BC Court of Appeal Upholds Across The Board Mitigation of Damages Reduction

November 7th, 2017

Reasons for judgement were published this week upholding a trial judge’s 50% reduction of damages in a personal injury lawsuit for failure to mitigate.

In the recent case (Mullens v. Toor) the Plaintiff was injured in a 2012 collision caused by the Defendant.  The Plaintiff suffered physical and psychological injuries and the Court concluded the Plaintiff’s recovery could have been improved had she more diligently followed medical advice.  As a result the Plaintiff’s assessed non-pecuniary damages, loss of earning capacity, loss of pension and deferred profit sharing were reduced by 50% and the future cost of care by 10%.

The Plaintiff appealed arguing the failure to mitigate reduction should only apply to her non-pecuniary damages.  The BC Court of Appeal disagreed.  In upholding the trial result the Court provided the following reasons:

[54]         Failure to mitigate is a positive allegation that should be pleaded and argued at trial:  Hosking v. Mahoney, 2010 BCCA 465 at para. 34.  Ms. Mullens thus submits that the judge erred in deciding issues on a basis that was not specifically pleaded or argued before him and properly should have invited counsel to address the claim: see e.g., Carmel Pharmacy Ltd. v. Tri City Contracting (B.C.) Ltd., 2014 BCSC 337 at para. 2.

[55]         In their response to civil claim the respondents pleaded as follows:

The Plaintiff has failed to follow medical advice with respect to treatment or exercise.

The Plaintiff could, by the exercise of due diligence, have reduced the amount of any alleged injury, loss, damage or expense, and the Defendants say that the Plaintiff failed to mitigate her damages.

[56]         The respondents say it is a mischaracterization to say that they did not argue for a reduction across all heads of damages because of a failure to mitigate.  A fair reading of the written submissions and the evidence as presented at trial is that mitigation was a key issue for all of Ms. Mullens’ claims.

[57]         In my view, the respondents’ pleading is clearly not deficient.  In Saadati v.
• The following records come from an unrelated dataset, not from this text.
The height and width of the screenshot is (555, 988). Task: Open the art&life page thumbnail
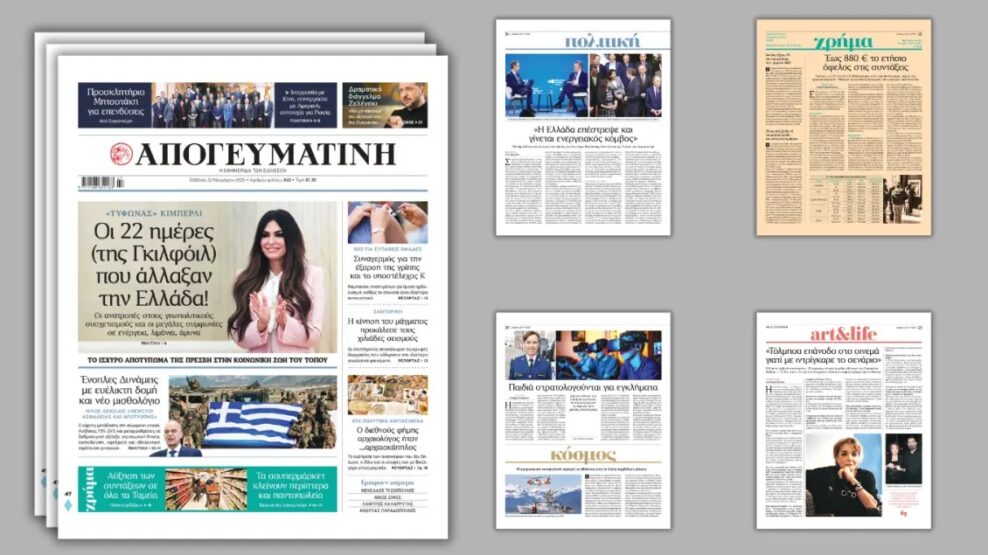coord(843,420)
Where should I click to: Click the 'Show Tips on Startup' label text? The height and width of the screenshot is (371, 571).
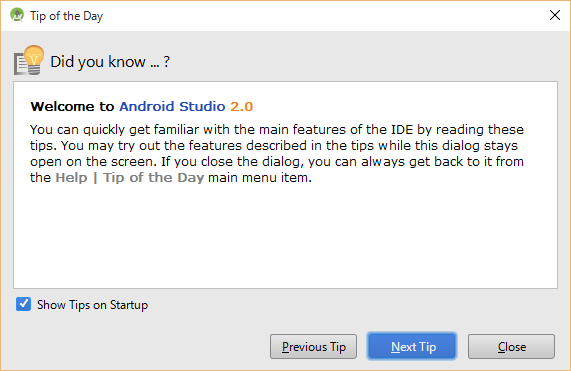point(92,305)
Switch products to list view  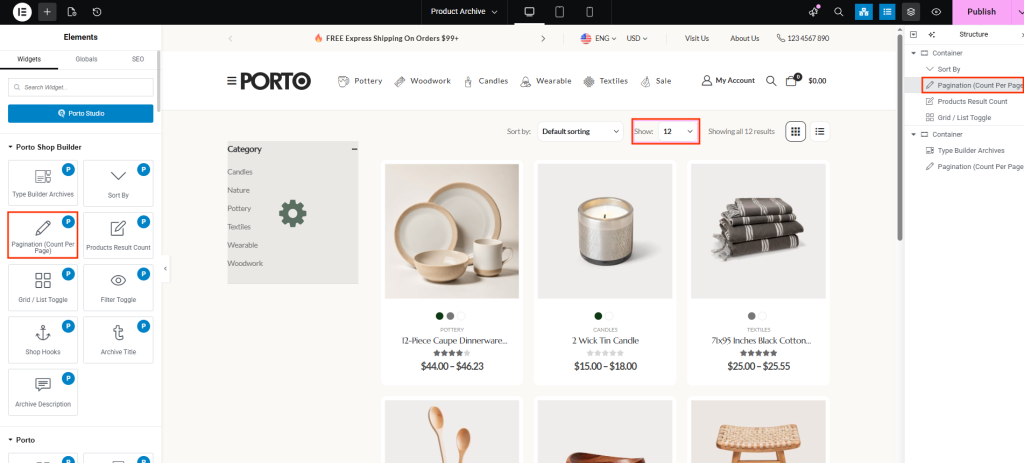tap(820, 131)
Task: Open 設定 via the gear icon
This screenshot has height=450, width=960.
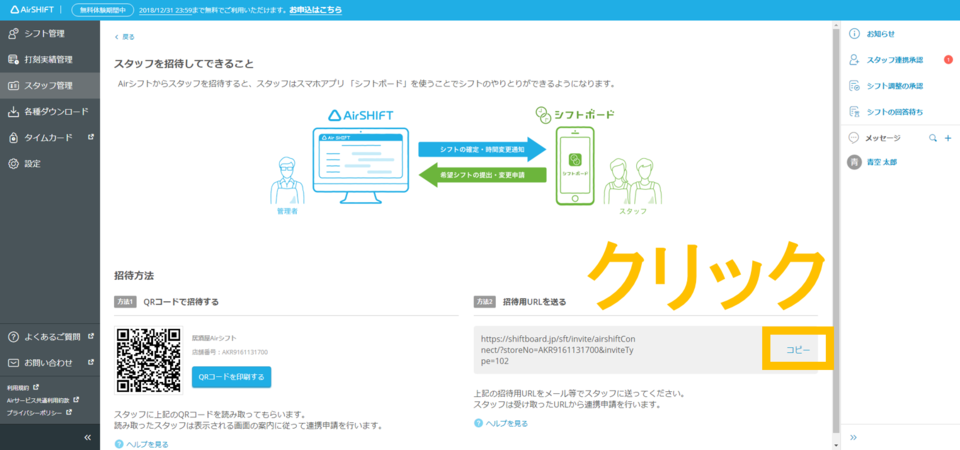Action: pos(14,163)
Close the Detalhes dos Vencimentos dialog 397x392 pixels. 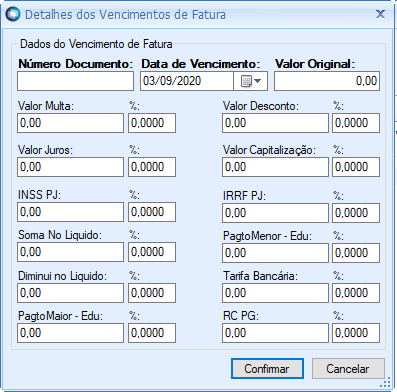tap(380, 14)
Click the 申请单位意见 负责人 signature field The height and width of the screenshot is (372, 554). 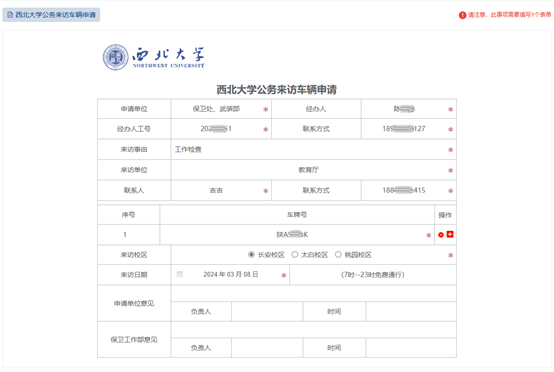tap(267, 311)
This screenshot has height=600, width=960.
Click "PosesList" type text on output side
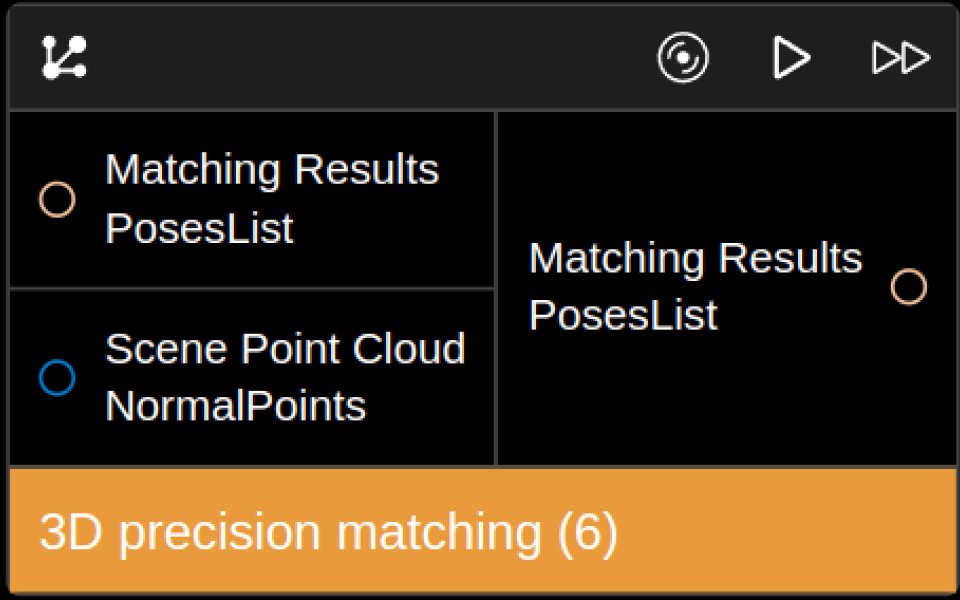623,316
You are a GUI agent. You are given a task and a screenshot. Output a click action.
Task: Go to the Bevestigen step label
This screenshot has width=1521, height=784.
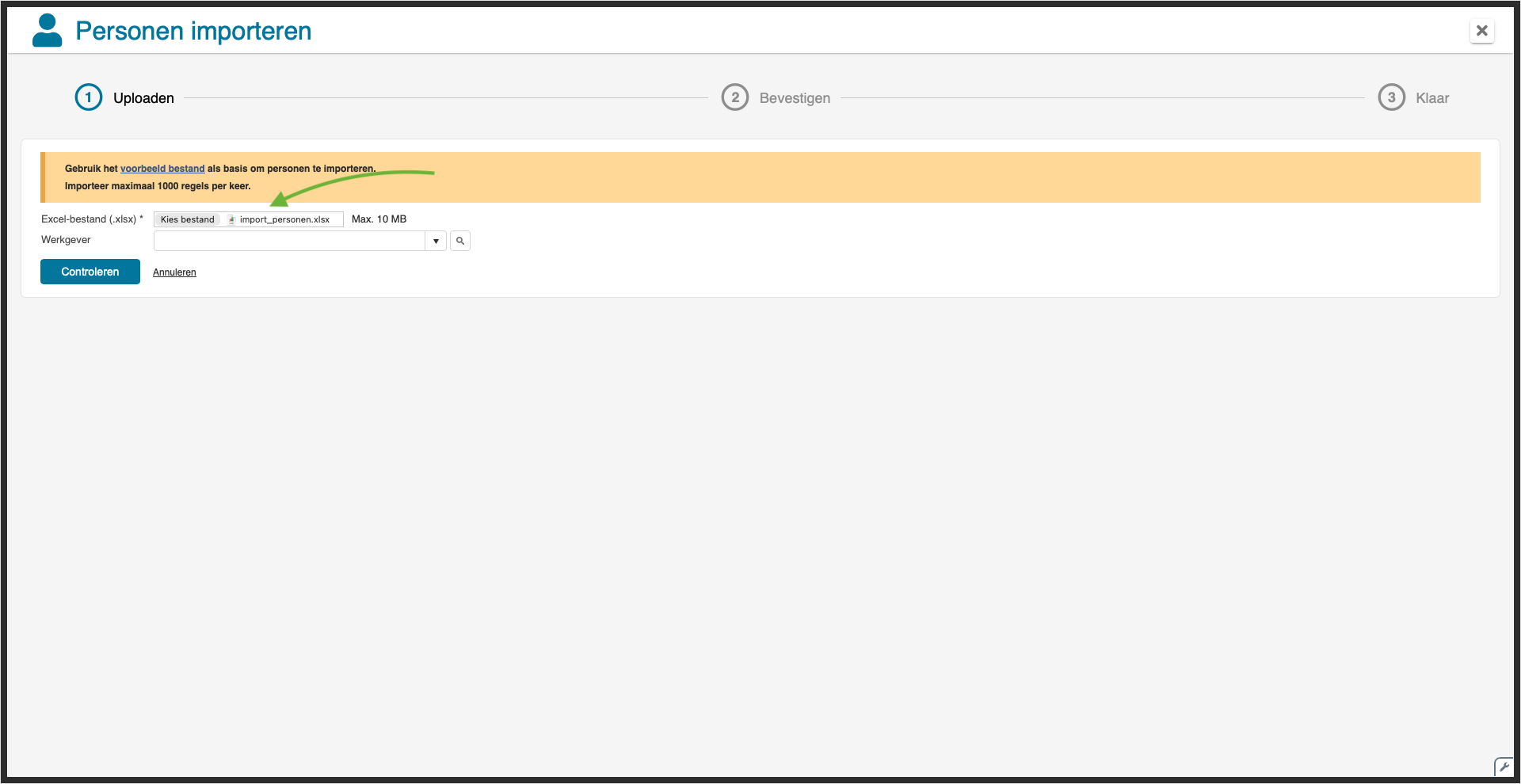click(x=795, y=98)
Moorhead, 2017 SCC 28 at paras. 10‑12, Brown J., for the Court, found that a claim for “general damages for pain and suffering, loss of earning capacity past, present and future, loss of opportunity, loss of enjoyment of life, loss of physical heath…” was sufficiently broad to put the opposing party on notice that the claim encompassed mental injury.  Here the pleading is explicit.
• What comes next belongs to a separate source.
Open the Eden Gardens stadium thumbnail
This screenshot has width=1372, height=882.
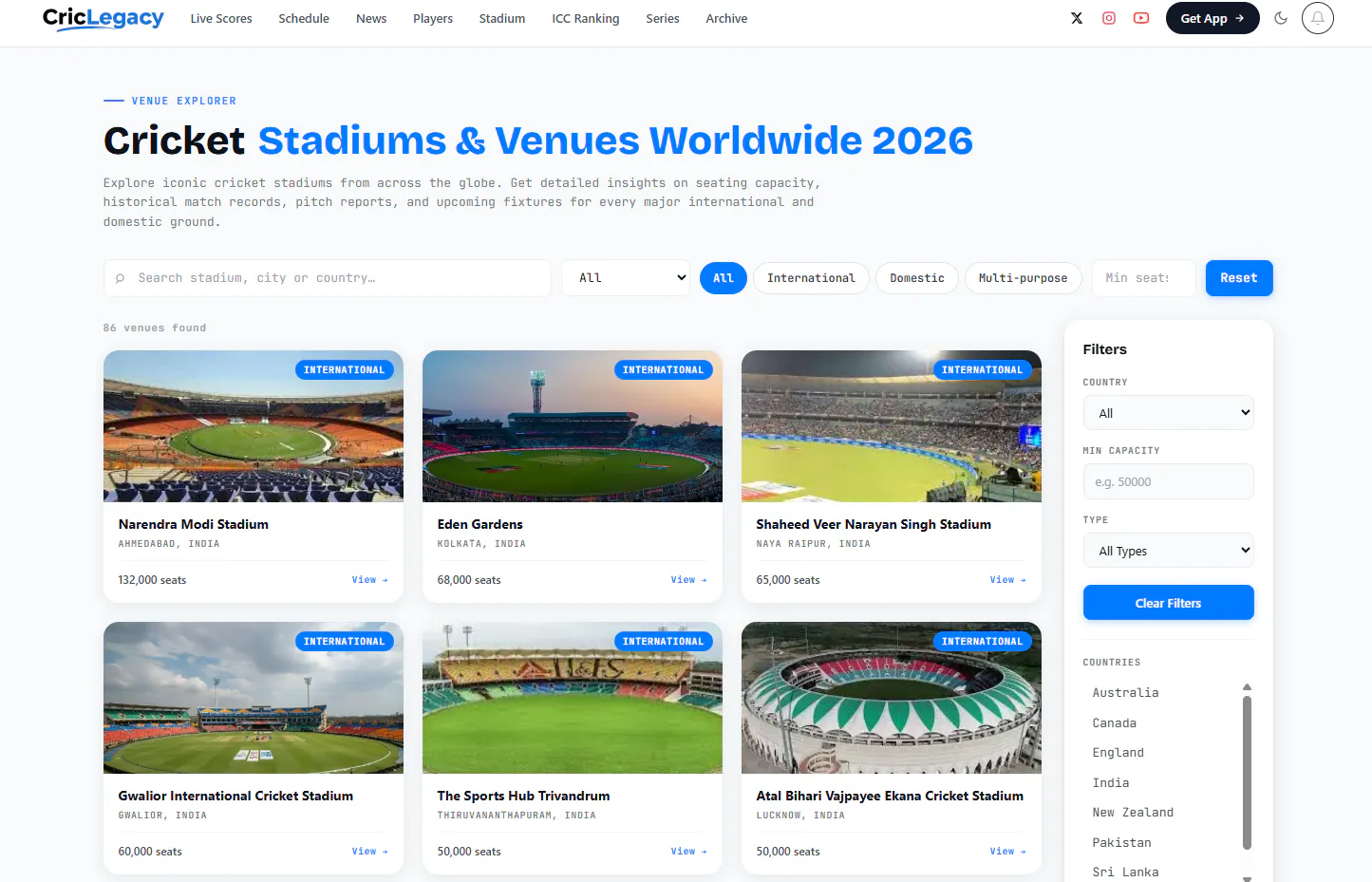point(573,426)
[58]         Much of the evidence at trial, both in direct and cross-examination, concerned matters related to the mitigation issue pleaded: the appellant’s failure to return to work, her delay in taking medication, not seeking psychiatric treatment, not having consistent treatment, and the delay in obtaining recommended treatment being a negative factor in her prognosis.  These issues were canvassed by both the expert witnesses (Dr. Zoffman, Dr. Finlayson, Dr. Robertson, Dr. Maloon) and lay witnesses (Mr. Gill, Ms. Macpherson, Ms. Percy and Mr. Towsley).
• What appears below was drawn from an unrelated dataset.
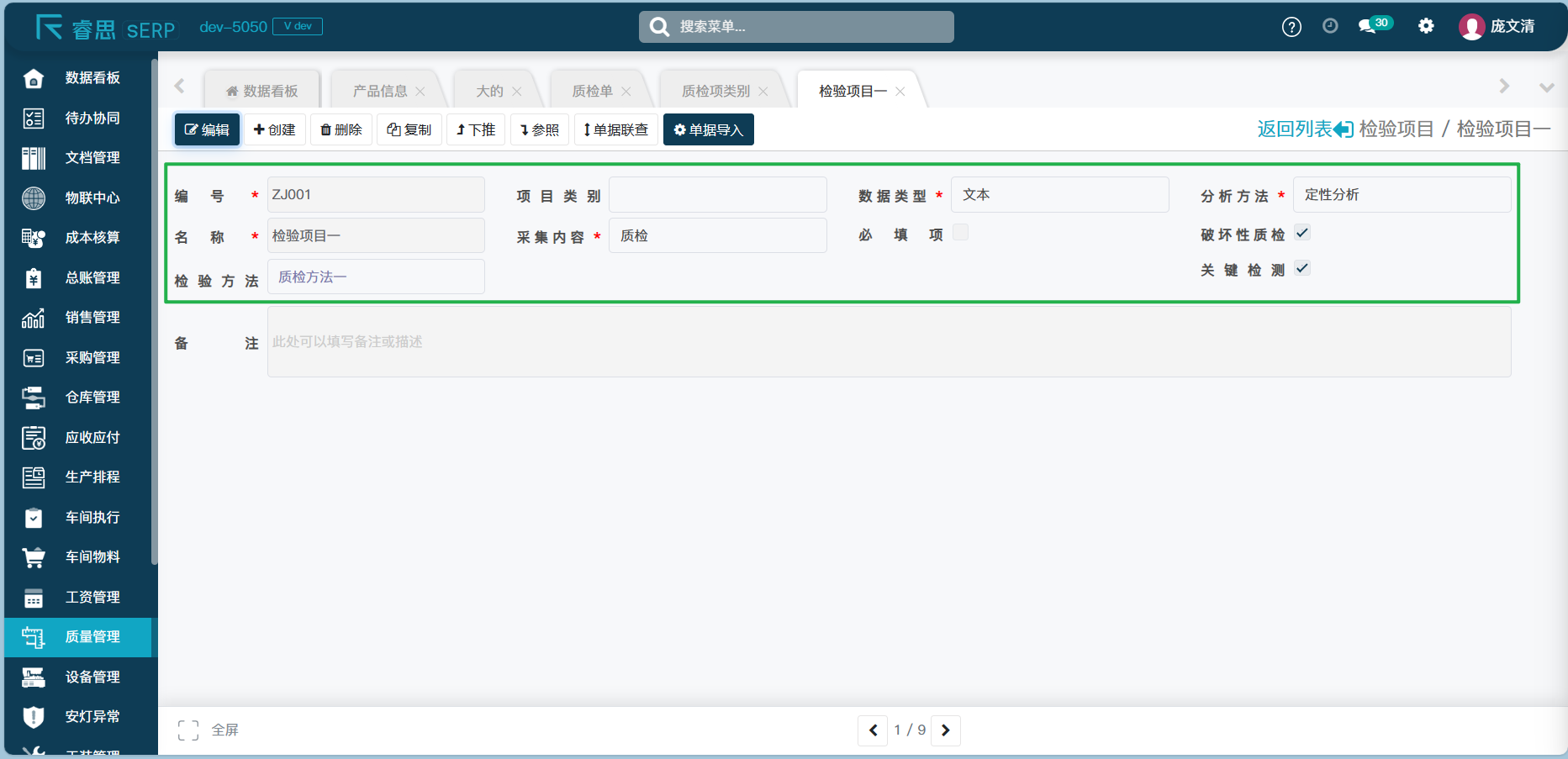Uncheck the 关键检测 checkbox
The image size is (1568, 759).
[1302, 268]
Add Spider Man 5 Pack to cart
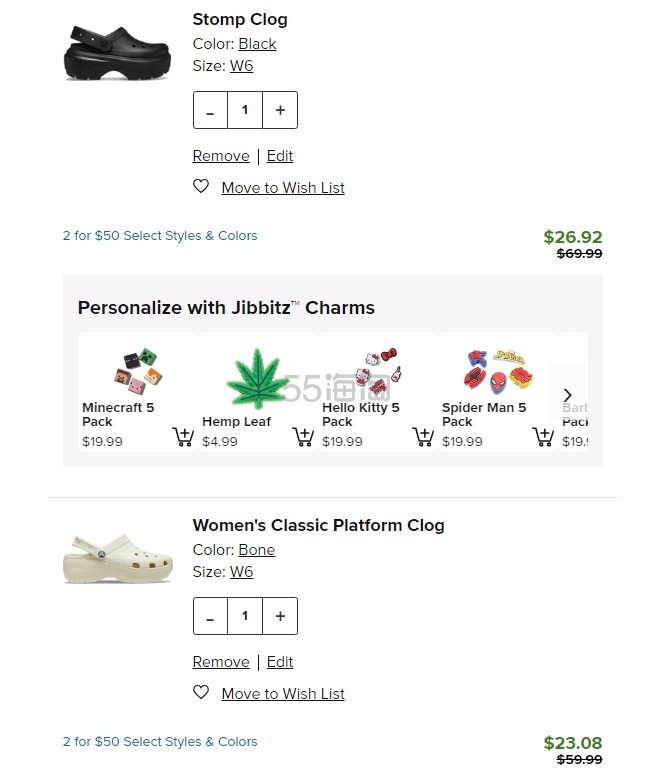The width and height of the screenshot is (672, 776). (543, 436)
[59]         The issue of mitigation was both specifically pleaded and extensively explored at trial.  Experts testified to the mental health benefits of returning to work and the benefits of comprehensive psychiatric treatment.  Counsel raised a failure to mitigate in general terms during closing submissions, and made specific reference to the benefits of returning to work, such as improved mental heath.  The specific arguments made with respect to a failure to mitigate past loss of income were logically connected to the other heads of damage claimed.

[60]         In my view, it cannot fairly be said that mitigation was not an issue properly before the court with respect to all of Ms. Mullens’ claims for damages.  I see no merit to this ground of appeal.